C’è un primo indiziato, scoperto da
altri agenti in pattuglia attorno alle strade dove è avvenuto il
delitto: si tratta di un uomo che stava dormendo per strada e che di
fronte alle domande degli agenti, cerca di aggredirli. Potrebbe
essere il colpevole lui? No, è scagionato da un incredibile alibi,
mentre Muriel veniva accoltellata, stava picchiando la moglie..
perché ogni tanto scappa, “sanguinava parecchio quando sono uscito
di casa, ma non voglio guai con la legge.”
Non è un
assassino, solo uno dei tanti, troppi, uomini violenti. Che
andrebbero curati.
Il lavoro di indagine va avanti: l’autore
ci racconterà di come procedono questo tipo di indagini passo dopo
passo, portandoci dentro il distretto e perfino dentro la vita degli
agenti, costretti a convivere con tutto il male del mondo, cercando
di tenerlo fuori dalla vita privata.
Un altro passaggio
fondamentali in casi come questi è sentire tutte le persone del
Distretto condannate per reati di violenza contro le donne (o
minorenni): questa procedura porta ad un altro possibile assassino,
si tratta di un uomo bianco, con una condanna per violenza contro
minori, che ha pure gli occhi azzurri.
L’uomo che la ragazza toccò su una spalla era un agente investigativo con diciassette anni di anzianità di servizio che era stato trasferito all’87 Distretto un mese prima.

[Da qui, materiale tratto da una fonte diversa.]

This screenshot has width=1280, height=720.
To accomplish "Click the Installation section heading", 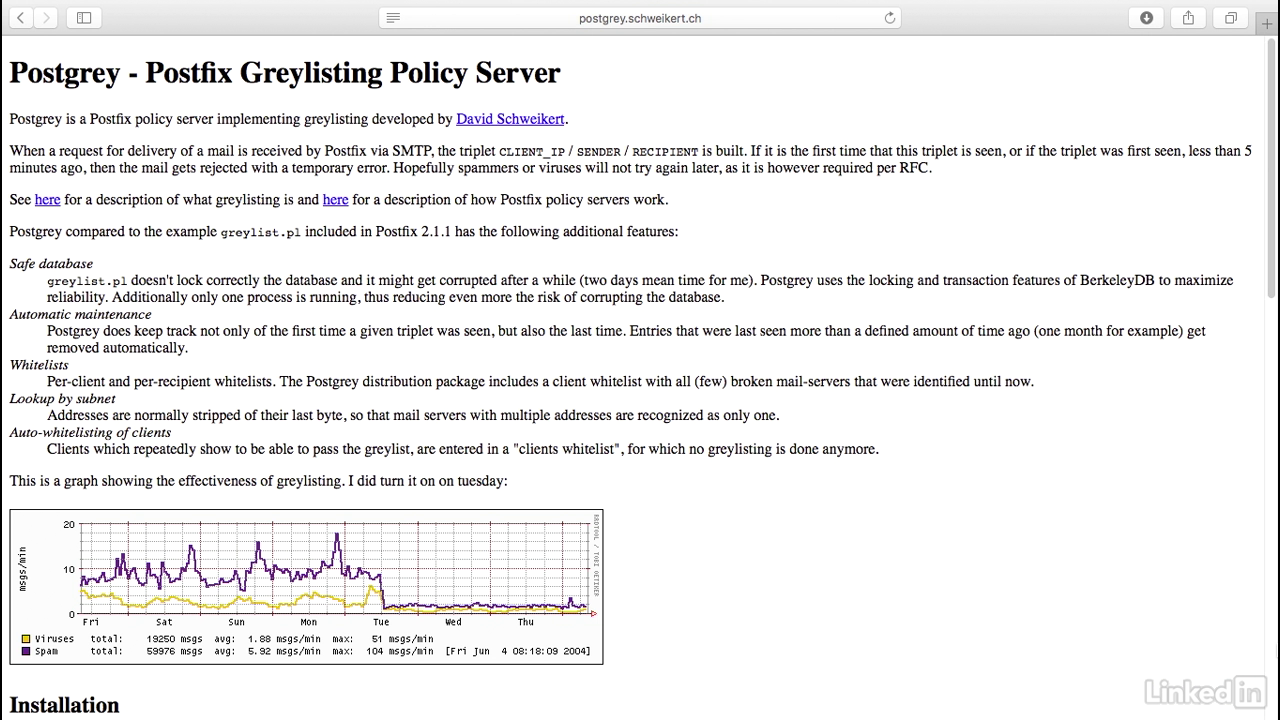I will click(64, 705).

Ma ancora una volta questa si rivelerà un buco nell’acqua: messo a confronto con Patricia, la testimone, per il classico “confronto all’americana”, quest’ultima riconosce un altro uomo. Un poliziotto che non ha niente a che fare con questa brutta storia..
Succede,
coi testimoni: un poliziotto con qualche anno di esperienza sul
campo, le sa queste cose. I testimoni, anche quelli che si dicono
sicuri di saper riconoscere la persona, che dicono di aver visto
tutti quei dettagli, poi alla prova dei fatti spesso si sbagliano.

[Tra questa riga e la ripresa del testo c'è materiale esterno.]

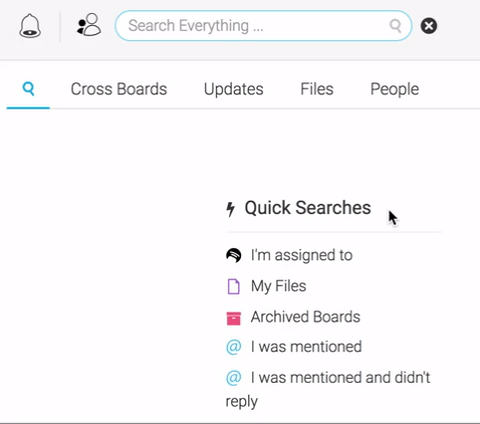Close the search with the X icon
This screenshot has height=424, width=480.
[x=429, y=26]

Questo riconoscimento sbagliato però riduce la credibilità di
Patricia, siamo sicuri che quella sera abbia veramente visto in
faccia l’assassino della cugina? Il lampione davanti l’androne
era rotto, quando è passato l’agente di ronda.
Nel
frattempo, accadono diversi eventi che cambiano il corso delle
indagini: per prima cosa viene ritrovato il coltello con cui sono
state colpite Patricia e Muriel. E non si tratta di un coltello
qualsiasi, non è stato comprato in un negozio. Sarà un primo
tassello che metterà Steve Carella sulla pista giusta.
Poi è
Patricia, che, come un fulmine a ciel sereno, decide di cambiare la
sua deposizione. No, l’assassino non è più quell’uomo con gli
occhi azzurri (ma allora, da dove ha preso l’ispirazione per questo
finto assassino? Come mai ha scelto proprio quel particolare per
quell’assassino?).
Infine, è sarà questa la scoperta
più importante, frutto anche del caso, perché a volte per risolvere
un caso serve anche un pizzico di fortuna: è la scoperta del diario
di Muriel, ritrovato in una discarica dal Tom “il re del mondo”,
un senzatetto che vive di quanto ritrova nell’immondizia che i suoi
concittadini buttano via e che per lui costituisce una sorta di
donazione.
.. si sedette su una poltrona sventrata, e alla luce del tardo pomeriggio cominciò a leggere un libro rilegato in pelle rossa.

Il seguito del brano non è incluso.